Tetyana Verezubova

Personal information
- Full name: Tetyana Oleksandrivna Verezubova
- Date of birth: 8 June 1972 (age 54)
- Place of birth: Kyiv, Soviet Union
- Height: 1.62 m (5 ft 4 in)
- Position: Striker

Team information
- Current team: Obolon Kyiv

Senior career*
- Years: Team / Apps / (Gls)
- 1988–1990: Arena Kyiv
- 1991–1992: Olimp Kyiv
- 1992–1994: Dynamo Kyiv
- 1994: Alina Kyiv
- 1995: Energiya Voronezh
- Ryazan
- 2002–2003: Lada Togliatti
- 2004–2006: Rossiyanka

International career
- 1988–1991: Soviet Union
- 1992–2006: Ukraine / 64 / (17)

Managerial career
- 2007–2008: UOR Zvenigorod (assistant)
- 2008–2009: Russia (assistant)
- 2009–2010: Ukraine (assistant)
- 2012–2013: Ukraine U-19 (assistant)
- 2015–2018: Ukraine (assistant)
- 2017–2020: ATEKS-Obolon Kyiv (assistant)
- 2020–2021: Dynamo Kyiv
- 2025–: Obolon Kyiv

= Tetyana Verezubova =

Ukrainian footballer

Tetyana Verezubova (Тетяна Олександрівна Верезубова) is a Ukrainian football manager and former football striker.

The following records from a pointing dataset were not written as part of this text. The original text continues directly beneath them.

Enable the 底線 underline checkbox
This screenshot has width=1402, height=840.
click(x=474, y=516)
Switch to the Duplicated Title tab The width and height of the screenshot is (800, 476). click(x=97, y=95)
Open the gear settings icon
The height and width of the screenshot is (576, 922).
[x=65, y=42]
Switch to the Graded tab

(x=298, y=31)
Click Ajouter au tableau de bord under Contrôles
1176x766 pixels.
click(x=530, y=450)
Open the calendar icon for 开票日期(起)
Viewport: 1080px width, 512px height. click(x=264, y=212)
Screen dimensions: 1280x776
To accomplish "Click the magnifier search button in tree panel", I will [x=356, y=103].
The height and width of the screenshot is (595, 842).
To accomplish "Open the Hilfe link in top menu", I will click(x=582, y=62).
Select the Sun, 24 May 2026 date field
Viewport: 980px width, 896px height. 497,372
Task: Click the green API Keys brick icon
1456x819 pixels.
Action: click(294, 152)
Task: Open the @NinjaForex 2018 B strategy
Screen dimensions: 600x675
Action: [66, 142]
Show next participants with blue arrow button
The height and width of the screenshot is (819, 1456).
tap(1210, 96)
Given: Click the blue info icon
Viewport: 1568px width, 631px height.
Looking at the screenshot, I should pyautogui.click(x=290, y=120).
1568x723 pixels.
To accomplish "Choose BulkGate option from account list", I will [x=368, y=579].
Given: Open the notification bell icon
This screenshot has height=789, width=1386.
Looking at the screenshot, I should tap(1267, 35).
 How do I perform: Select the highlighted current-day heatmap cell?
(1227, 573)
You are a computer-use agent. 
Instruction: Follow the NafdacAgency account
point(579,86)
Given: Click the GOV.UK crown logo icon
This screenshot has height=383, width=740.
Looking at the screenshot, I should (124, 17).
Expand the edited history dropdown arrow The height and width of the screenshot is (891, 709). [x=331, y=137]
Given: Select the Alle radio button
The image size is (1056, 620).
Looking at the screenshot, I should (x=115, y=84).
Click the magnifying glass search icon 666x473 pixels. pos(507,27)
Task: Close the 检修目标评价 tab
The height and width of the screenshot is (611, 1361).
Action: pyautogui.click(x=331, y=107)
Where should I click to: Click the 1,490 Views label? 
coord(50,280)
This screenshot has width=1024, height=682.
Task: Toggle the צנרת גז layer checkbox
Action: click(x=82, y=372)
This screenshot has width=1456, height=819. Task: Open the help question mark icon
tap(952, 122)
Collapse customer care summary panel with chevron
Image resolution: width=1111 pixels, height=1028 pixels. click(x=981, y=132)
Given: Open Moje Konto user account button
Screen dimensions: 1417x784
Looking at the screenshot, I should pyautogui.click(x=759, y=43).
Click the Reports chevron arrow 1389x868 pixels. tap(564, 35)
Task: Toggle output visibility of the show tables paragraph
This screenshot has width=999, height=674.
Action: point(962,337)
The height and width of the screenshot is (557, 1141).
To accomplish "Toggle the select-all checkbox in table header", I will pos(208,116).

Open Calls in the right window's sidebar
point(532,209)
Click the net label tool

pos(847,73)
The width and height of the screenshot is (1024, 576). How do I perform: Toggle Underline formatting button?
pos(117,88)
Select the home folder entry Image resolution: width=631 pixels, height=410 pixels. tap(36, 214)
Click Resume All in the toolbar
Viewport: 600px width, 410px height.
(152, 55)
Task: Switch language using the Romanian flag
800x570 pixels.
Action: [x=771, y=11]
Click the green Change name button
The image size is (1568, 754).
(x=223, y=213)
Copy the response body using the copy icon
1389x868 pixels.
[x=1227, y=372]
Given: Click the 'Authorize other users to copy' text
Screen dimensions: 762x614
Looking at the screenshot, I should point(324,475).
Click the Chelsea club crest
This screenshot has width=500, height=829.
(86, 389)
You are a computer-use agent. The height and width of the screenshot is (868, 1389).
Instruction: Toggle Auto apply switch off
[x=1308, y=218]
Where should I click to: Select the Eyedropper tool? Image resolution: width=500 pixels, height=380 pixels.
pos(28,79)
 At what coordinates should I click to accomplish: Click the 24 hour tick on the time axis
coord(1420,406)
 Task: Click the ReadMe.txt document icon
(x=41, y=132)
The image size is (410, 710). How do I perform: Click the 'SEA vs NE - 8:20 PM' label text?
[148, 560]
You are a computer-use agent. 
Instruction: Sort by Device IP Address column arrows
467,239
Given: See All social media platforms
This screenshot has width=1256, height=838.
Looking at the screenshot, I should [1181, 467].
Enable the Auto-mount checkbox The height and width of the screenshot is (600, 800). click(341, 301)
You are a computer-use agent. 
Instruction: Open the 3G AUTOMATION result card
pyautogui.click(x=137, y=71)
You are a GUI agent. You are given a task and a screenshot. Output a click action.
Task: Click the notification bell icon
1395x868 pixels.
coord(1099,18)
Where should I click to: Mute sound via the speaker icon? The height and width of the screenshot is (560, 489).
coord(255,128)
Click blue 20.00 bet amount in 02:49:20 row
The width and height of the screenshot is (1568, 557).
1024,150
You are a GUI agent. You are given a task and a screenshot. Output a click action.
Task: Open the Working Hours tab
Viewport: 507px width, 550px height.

Verezubova started her football career at 16 when she played for the newly created WFC Arena Kyiv. Also, at 16 Verezubova debuted for the Soviet Union. In 1991, she joined the Soviet champions, Olimp Kyiv. Next year, along with Dynamo Kyiv Verezubova won her first national title, becoming the champion of Ukraine. On 30 June 1992, she debuted for the Ukraine national team in its first international friendly. That day, Ukraine was hosting Moldova, tying the match at 0.

For over 10 seasons she played in the Russian Championship for Energiya Voronezh, Ryazan VDV, Lada Togliatti and Rossiyanka.

She was a member of the Soviet and Ukrainian national teams.